Exercise instructions
[1] Please reproduce a passage of the oil-less fryer thread word for word, beginning at the words "did an oil - less" and stopping after "I ever cooked!".
[2] In the oil-less fryer thread, at which store did Paymaster buy the Big Easy fryer?

Text section

☆ ☆ ☆ ☆ ☆

# Oil-less Fryer



## Paymaster (Jan 22, 2009)

Just bought me a Big Easy oil-less fryer. Gonna do a turkey in it tomorrow. Lowes had them on sale and if they are all they are said to be, it will pay for itself with two cookings! May have to use my old fryer for just Low Country Boiling now.


----------



## Paymaster (Jan 22, 2009)

Turkey is in the oil-less fryer. I took the legs off to smoke them with some fatties.


----------



## Paymaster (Jan 22, 2009)

Bird and the smoked legs are done. We eat at 1pm and I will have the final evaluation then. Looks good so far.


----------



## dudeondacouch (Apr 6, 2010)

I don't know how much hope I would have for an "oilless fried" turkey.

:questionableface:


----------



## wdbrand (May 24, 2007)

Pay, of all people, you nose you cants deep fry anything widout grease. Never heared of shech.


----------



## wdbrand (May 24, 2007)

Pay, of all people, you nose you cants deep fry anything widout grease. Never heared of shech.

"unbelievableface"


----------



## Bigfisherman (Apr 22, 2005)

did an oil - less Thanksgiving turkey and it turned out fantastic. Did a couple pork tenderloins a week later and they were outstanding also. Just sweet not having to deal with the oil. Call me lazy


----------



## Paymaster (Jan 22, 2009)

Man!!!!!!!!!!!!!!!! I am a convert. No more peanut oil for me. My turkey pot just became my Low Country Boil pot! That has to be the most tender and moist bird I ever cooked!


----------



## wdbrand (May 24, 2007)

Thanks, that's good to know. At the price of oil, it makes a heap of sense. I know the turkey and egg and black-eyed peas, so what else is on the plate?


----------



## dudeondacouch (Apr 6, 2010)

☆ ☆ ☆ ☆ ☆

Raw data

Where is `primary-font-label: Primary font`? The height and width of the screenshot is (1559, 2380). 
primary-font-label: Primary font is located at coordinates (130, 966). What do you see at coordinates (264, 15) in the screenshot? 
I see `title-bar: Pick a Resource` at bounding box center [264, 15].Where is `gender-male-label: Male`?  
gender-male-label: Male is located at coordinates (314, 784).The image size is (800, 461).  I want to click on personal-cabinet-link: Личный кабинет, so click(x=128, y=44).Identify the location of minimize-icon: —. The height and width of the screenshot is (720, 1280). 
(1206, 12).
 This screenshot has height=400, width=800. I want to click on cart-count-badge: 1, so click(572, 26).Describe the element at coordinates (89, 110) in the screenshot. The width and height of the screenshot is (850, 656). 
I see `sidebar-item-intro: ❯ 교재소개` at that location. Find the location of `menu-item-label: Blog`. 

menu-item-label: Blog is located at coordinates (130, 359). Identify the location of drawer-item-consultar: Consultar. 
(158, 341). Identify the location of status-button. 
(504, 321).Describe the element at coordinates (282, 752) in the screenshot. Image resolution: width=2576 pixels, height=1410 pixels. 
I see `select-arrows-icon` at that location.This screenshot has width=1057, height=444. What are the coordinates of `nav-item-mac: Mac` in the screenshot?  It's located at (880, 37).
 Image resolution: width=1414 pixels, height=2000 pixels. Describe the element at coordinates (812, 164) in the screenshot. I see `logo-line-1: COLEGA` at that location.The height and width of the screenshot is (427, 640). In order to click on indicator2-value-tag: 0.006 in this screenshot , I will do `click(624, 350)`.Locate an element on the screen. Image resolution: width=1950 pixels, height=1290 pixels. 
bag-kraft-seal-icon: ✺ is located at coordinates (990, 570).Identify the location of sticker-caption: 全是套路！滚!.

☆ ☆ ☆ ☆ ☆

Answers to the problems
[1]
did an oil - less Thanksgiving turkey and it turned out fantastic. Did a couple pork tenderloins a week later and they were outstanding also. Just sweet not having to deal with the oil. Call me lazy


----------



## Paymaster (Jan 22, 2009)

Man!!!!!!!!!!!!!!!! I am a convert. No more peanut oil for me. My turkey pot just became my Low Country Boil pot! That has to be the most tender and moist bird I ever cooked!

[2] Lowes, where the fryers were on sale.